● **PROBLEMA A RESOLVER**:
Reproduza na íntegra, sem qualquer alteração, o texto abaixo sobre o consumo de clonazepam no Brasil.

O artigo da Carta Capital de 4 de novembro de 2015, sobre os tarja preta, escrito por Ingrid Matuoka, diz que segundo a Anvisa, o consumo brasileiro do princípio ativo do Rivotril, o clonazepam, em 2007 era de 29 mil caixas por ano. Em 2015, este número atingiu os 23 milhões, de acordo com a IMS Health. O crescimento significativo em pouco tempo desperta as suspeitas de uso excessivo e desnecessário por parte de especialistas. Os ansiolíticos à base de clonazepam são as substâncias mais consumidas no Brasil entre os 166 princípios ativos de remédios tarja preta segundo o Boletim do Sistema Nacional de Gerenciamento de Produtos Controlados da Anvisa, entre 2007 e 2010. Este aumento levanta uma suspeita de crime organizado, na verdade, pois um aumento de 1000 vezes, nem posso calcular quanto por cento isto dá, implica em uma complexa operação envolvendo desde a formação do mercado até a fabricação, com importação de insumos, confecção dos comprimidos, em um processo farmacêutico psiquiátrico, em um país de dimensões continentais. É um case jamais visto em qualquer indústria. Muito mais do que 100% de aumento por ano em 8 anos seguidos.

● **MATERIAL APRESENTADO**:
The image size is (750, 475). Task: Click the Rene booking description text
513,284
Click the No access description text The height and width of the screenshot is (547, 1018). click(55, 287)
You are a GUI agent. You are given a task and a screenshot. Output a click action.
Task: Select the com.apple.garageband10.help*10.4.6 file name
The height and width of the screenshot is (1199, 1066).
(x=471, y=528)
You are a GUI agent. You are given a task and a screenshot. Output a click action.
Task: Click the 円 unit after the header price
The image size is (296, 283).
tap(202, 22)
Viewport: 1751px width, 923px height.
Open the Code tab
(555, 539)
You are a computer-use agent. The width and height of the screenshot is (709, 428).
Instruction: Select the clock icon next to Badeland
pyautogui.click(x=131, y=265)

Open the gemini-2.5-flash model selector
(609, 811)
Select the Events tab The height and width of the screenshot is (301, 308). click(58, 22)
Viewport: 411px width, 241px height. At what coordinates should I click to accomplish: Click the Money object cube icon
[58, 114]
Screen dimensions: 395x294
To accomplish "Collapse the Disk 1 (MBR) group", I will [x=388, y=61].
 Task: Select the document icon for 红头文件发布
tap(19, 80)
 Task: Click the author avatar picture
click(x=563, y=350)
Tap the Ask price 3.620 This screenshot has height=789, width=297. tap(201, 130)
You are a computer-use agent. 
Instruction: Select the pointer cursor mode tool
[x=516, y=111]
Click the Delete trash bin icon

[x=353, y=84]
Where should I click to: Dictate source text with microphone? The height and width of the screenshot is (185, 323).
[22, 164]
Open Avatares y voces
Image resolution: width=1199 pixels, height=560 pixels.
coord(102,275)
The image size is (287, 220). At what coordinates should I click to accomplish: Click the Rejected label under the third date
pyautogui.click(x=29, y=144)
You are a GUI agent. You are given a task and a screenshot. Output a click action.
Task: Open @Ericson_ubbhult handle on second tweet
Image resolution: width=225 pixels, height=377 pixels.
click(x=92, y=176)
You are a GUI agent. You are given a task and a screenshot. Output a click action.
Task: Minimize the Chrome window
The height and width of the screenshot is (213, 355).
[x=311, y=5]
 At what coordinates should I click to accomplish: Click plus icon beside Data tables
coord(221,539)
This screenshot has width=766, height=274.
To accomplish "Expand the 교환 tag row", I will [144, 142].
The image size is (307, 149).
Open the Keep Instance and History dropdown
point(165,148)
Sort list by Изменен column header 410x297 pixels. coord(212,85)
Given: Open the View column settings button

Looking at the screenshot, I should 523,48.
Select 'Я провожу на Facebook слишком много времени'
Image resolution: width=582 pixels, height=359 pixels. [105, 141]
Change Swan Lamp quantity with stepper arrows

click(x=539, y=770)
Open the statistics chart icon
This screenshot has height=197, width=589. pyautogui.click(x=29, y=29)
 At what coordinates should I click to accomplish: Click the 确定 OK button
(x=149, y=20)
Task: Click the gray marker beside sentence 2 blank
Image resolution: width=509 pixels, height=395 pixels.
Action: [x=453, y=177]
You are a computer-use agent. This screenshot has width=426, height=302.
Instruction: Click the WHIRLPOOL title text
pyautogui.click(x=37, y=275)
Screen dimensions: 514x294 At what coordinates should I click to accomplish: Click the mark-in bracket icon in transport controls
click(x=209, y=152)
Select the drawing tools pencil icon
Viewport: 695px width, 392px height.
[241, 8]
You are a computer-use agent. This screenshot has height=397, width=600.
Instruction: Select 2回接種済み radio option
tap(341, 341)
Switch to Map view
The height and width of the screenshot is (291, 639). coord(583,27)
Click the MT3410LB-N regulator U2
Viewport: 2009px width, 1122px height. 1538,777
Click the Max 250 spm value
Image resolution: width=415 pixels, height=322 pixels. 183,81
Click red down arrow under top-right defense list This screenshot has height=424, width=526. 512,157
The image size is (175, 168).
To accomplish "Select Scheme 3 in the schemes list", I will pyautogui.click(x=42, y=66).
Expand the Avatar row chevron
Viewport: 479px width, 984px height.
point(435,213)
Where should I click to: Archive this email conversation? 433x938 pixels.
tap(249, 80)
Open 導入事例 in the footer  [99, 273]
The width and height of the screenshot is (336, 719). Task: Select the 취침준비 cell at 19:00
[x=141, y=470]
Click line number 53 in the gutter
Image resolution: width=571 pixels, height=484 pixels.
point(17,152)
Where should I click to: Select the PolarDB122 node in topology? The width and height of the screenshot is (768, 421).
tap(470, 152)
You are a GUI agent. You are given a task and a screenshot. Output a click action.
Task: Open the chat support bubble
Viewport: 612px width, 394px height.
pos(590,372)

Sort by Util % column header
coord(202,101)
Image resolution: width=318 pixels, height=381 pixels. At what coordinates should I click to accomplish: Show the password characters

● **RESPOSTA AO EXERCÍCIO**:
O artigo da Carta Capital de 4 de novembro de 2015, sobre os tarja preta, escrito por Ingrid Matuoka, diz que segundo a Anvisa, o consumo brasileiro do princípio ativo do Rivotril, o clonazepam, em 2007 era de 29 mil caixas por ano. Em 2015, este número atingiu os 23 milhões, de acordo com a IMS Health. O crescimento significativo em pouco tempo desperta as suspeitas de uso excessivo e desnecessário por parte de especialistas. Os ansiolíticos à base de clonazepam são as substâncias mais consumidas no Brasil entre os 166 princípios ativos de remédios tarja preta segundo o Boletim do Sistema Nacional de Gerenciamento de Produtos Controlados da Anvisa, entre 2007 e 2010. Este aumento levanta uma suspeita de crime organizado, na verdade, pois um aumento de 1000 vezes, nem posso calcular quanto por cento isto dá, implica em uma complexa operação envolvendo desde a formação do mercado até a fabricação, com importação de insumos, confecção dos comprimidos, em um processo farmacêutico psiquiátrico, em um país de dimensões continentais. É um case jamais visto em qualquer indústria. Muito mais do que 100% de aumento por ano em 8 anos seguidos.